Abstract

Safety climate has a significant impact on safety motivation. Most prior studies focused on how motivated employees are in a unidimensional safety motivation scale, but they have overlooked why employees are motivated to work safely. The self-determination theory (SDT) is adopted in the present study to investigate how safety climate factors can predict different types of motivation (i.e., intrinsic, identified, introjected, external), consequently, affecting safety performance. There were a total of 392 respondents from questionnaire surveys that were undertaken in both the Chinese and Malaysian construction industries. Multigroup confirmatory factor analysis (MGCFA) and path analysis were performed and achieved an invariance model fit across samples. Safety competence and supportive environment were identified as the most important factors that predict intrinsic and identified motivation in the Chinese sample. On the other hand, safety commitment and safety communication were identified to predict intrinsic motivation in the Malaysian sample. In the Malaysian sample, intrinsic motivation predicted not only safety participation but also safety compliance.
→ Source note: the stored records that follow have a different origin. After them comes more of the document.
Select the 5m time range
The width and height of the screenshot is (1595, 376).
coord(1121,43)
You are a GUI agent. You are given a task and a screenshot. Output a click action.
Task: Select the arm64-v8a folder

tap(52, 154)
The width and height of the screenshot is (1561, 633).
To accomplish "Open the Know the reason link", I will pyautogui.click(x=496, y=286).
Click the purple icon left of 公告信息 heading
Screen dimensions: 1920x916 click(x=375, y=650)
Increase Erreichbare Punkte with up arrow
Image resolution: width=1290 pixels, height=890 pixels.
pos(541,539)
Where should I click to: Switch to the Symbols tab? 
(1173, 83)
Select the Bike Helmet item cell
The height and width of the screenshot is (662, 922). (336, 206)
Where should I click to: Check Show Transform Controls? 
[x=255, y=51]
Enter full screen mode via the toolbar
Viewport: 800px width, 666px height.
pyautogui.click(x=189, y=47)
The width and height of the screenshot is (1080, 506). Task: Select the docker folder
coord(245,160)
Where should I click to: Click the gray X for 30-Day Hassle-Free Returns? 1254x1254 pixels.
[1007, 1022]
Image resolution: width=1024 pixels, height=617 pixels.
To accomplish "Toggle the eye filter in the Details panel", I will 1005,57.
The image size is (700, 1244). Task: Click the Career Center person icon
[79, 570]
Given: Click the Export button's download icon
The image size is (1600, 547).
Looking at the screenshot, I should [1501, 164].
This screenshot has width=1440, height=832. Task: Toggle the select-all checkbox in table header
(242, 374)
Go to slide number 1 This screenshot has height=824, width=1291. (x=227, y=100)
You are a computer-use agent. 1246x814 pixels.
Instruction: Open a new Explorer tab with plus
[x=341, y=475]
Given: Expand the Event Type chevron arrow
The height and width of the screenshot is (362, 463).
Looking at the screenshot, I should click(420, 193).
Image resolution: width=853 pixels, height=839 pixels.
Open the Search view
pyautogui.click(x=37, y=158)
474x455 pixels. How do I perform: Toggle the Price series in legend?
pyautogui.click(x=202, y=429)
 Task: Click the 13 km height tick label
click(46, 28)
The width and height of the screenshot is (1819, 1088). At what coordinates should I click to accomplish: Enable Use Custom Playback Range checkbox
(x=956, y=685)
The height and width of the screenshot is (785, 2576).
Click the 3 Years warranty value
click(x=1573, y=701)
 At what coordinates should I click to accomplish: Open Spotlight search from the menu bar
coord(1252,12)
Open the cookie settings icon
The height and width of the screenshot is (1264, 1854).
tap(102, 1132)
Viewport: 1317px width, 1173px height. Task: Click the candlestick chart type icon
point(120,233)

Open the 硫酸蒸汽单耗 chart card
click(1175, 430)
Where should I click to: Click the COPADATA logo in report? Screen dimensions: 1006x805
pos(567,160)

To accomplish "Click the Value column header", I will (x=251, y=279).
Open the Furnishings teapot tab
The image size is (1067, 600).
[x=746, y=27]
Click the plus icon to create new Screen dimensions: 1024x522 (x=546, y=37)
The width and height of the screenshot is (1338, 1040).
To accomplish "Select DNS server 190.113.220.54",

This was explained by their “self-leadership,” which exerted responsibility and autonomy to the employee’s own safety. The present study contributes to the body of knowledge by revealing the interplay mechanism of different types of safety motivation (multidimensional) in the relationship between safety climate and safety performance. The application of MGCFA and path analysis advances the existing literature by enabling the identification of safety climate factors that can predict types of safety motivation and safety performance. Moreover, the comparison of results between two countries extends the body of research on safety motivation with a cross-cultural perspective. These findings provide practitioners with a guideline to make a more precise assessment of employees’ types of motivation based on which measures can be taken to improve safety management and safety performance, either in domestic or multicultural work teams.